格差の悪い面を解消したいなら、その格差がなぜ生まれるのかについても検討し、生まれないようにする必要だってあるかもしれない。

一票の格差とは、同一の選挙で選挙区ごとの有権者数あるいは人口数が異なることから、1票の価値あるいは選挙区民一人ひとりの価値が異なることを指摘する言葉 。
仮に同じ議席数でも人口が異なれば、一方の選挙区の落選者と同じ得票数で、もう一方の選挙区では投票できる場合がある。
こうした不公平は、社会の至る所で見受けられる。
かつてハーバード大学では、人種ごとの入学者枠を世界の人口比に準じたところ、結果として有色人種枠の合格点が下がり、白人受験者の不満を募らせた。
これに比べれば、選挙権に能力差は無く一人一票なので、選挙における一票の格差を解消したいなら、定員を変えれば簡単だ。

我が国の人口12,614万人に対し、最も少ない鳥取県の人口は約57万人なので、鳥取県に1議席割り当てると、221議席になる。

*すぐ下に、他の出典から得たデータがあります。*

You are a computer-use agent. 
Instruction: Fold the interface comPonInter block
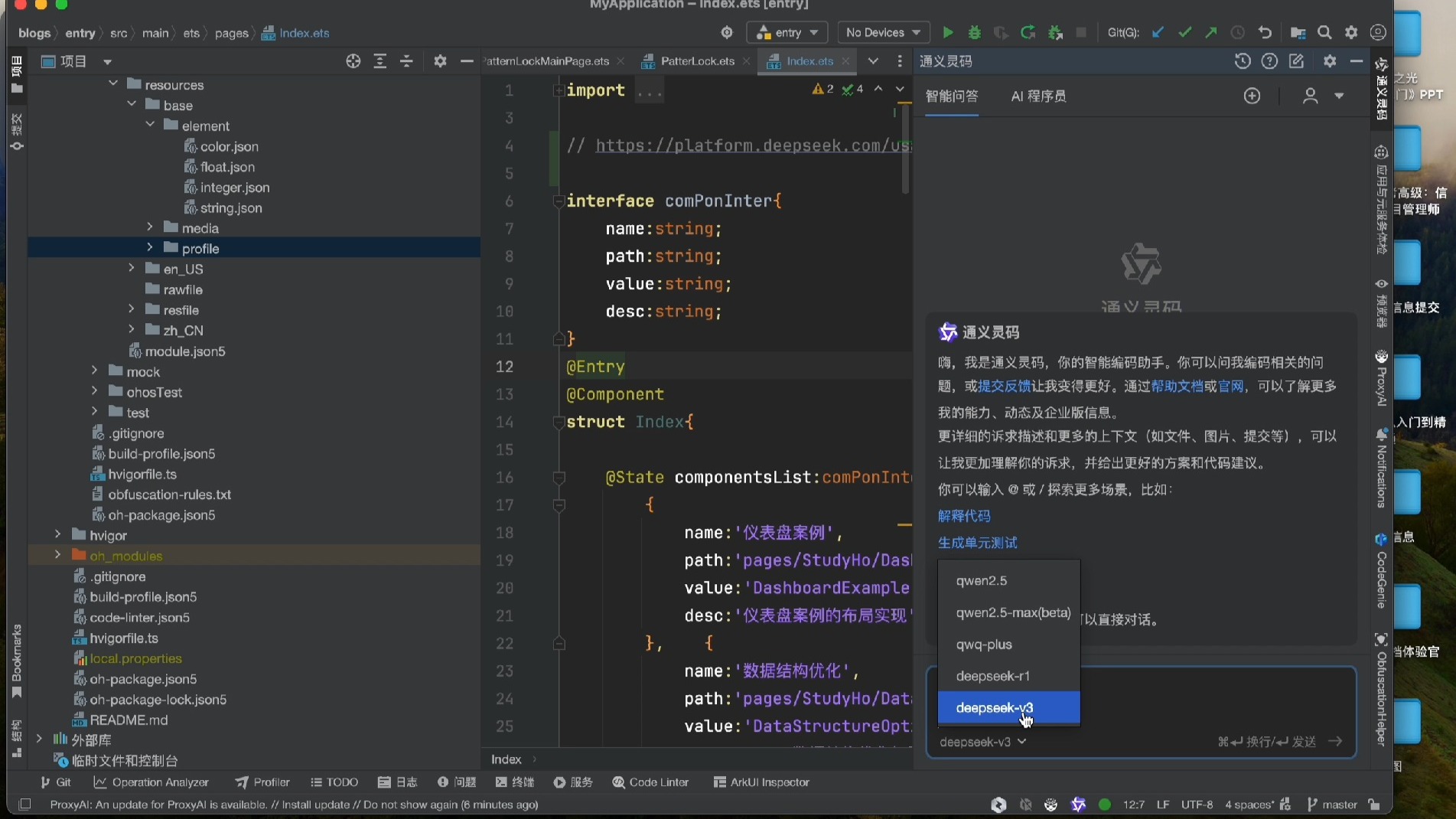[559, 201]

そこで、鳥取県に2議席割り当てて、その他の都道府県には28万人ごとに1議席ずつ割り当てれば、最大でも鳥取県に3議席割り振った場合の19万人/議席と28万人・議席の比較で1.47倍となり、現行の2倍よりずっと少ない。
だが、現状の衆議院は、小選挙区289と比例区176の465議席だ。
上記のプランは442議席あれば実現できるので、総数は十分だが2つの方式が邪魔をする。

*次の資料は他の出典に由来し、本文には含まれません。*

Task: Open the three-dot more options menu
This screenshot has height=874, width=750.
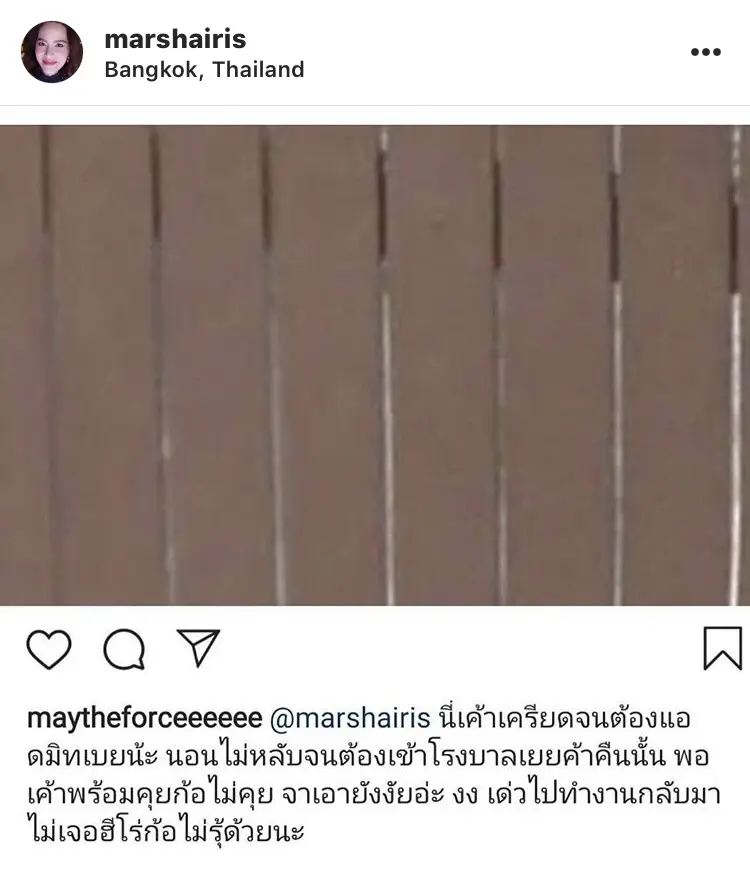Action: [705, 52]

こうして考えてみると、小選挙区と比例代表の2方式を併存させていることが、格差解消を妨げる要因だと判ってきた。
だが、この問題は別の機会に譲ることにして、今日は脱線しないようにしよう。

さて、格差の解消は諦めるとして、今回の改正にやる意味などあるのだろうか。
一票の格差が最大2.096倍から1.999倍になると言うが、そんなことのために、区割りを変え、その周知を徹底するだけでなく、今後も「見直し続ける」など、まさに「無駄」ではないだろうか。

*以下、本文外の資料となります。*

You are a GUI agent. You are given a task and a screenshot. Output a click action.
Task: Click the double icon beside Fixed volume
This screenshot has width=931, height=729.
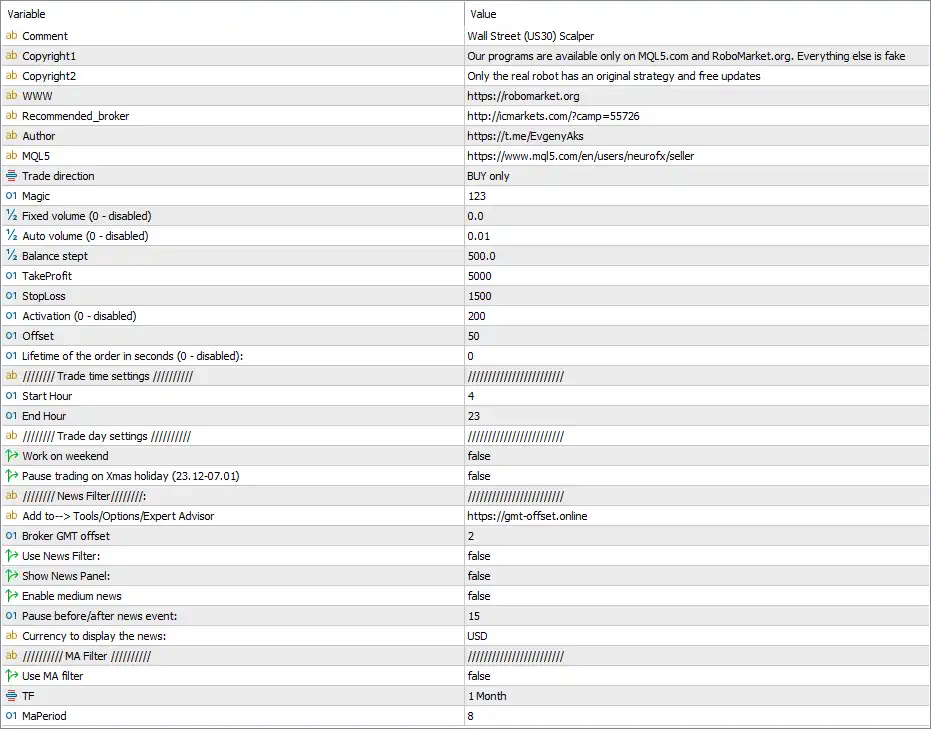tap(11, 215)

2.096-1.999=0.097つまり、1議席あたりの総人口約1%を調整することなど、ここに含まれない外国人、含まれても投票できない子供たち、せっかく投票しても小選挙区で落選するすべての死に票、そして選挙に行かない半数の人たちの存在も、一票の価値には含まれるはずだ。
選挙区の連続性にこだわる共産党の言い分も重要だ。
選挙後の議員の動向を見て、次の選挙で誰に投票するかを決めるには、選挙区割の連続性が不可欠だ。
これらの全体像を俯瞰する中で、わずか1%の格差是正に意味などあるのだろうか。

そして最後に、一番大切なことを述べるためにあえて脱線する。
一票の格差はなぜ良くないのか。
一票の価値とは、一議席あたりの人口を指すことはすでに述べた、
1議席あたり1,000人の選挙区Aと、1議席あたり10,000人の選挙区Bでは、確かに当選に必要な得票数に格差があるが、それのどこがいけないのか?
AがBより当選しやすいから?、それともBの議席の方がAの議席より価値があるから?、いや多分「単に違う」から不公平だと言うのだろう。
つまり「同じ」が正しくて、「違い」は間違っているという、意味不明の決めつけか。
そもそも、国会議員を選ぶのに自治体や地域単位の代表を選ぶこと自体意味が無い。
地方自治は、地方議員と市民が担い、国会議員は「全国一律の仕事と外交」だけをやるべきだ。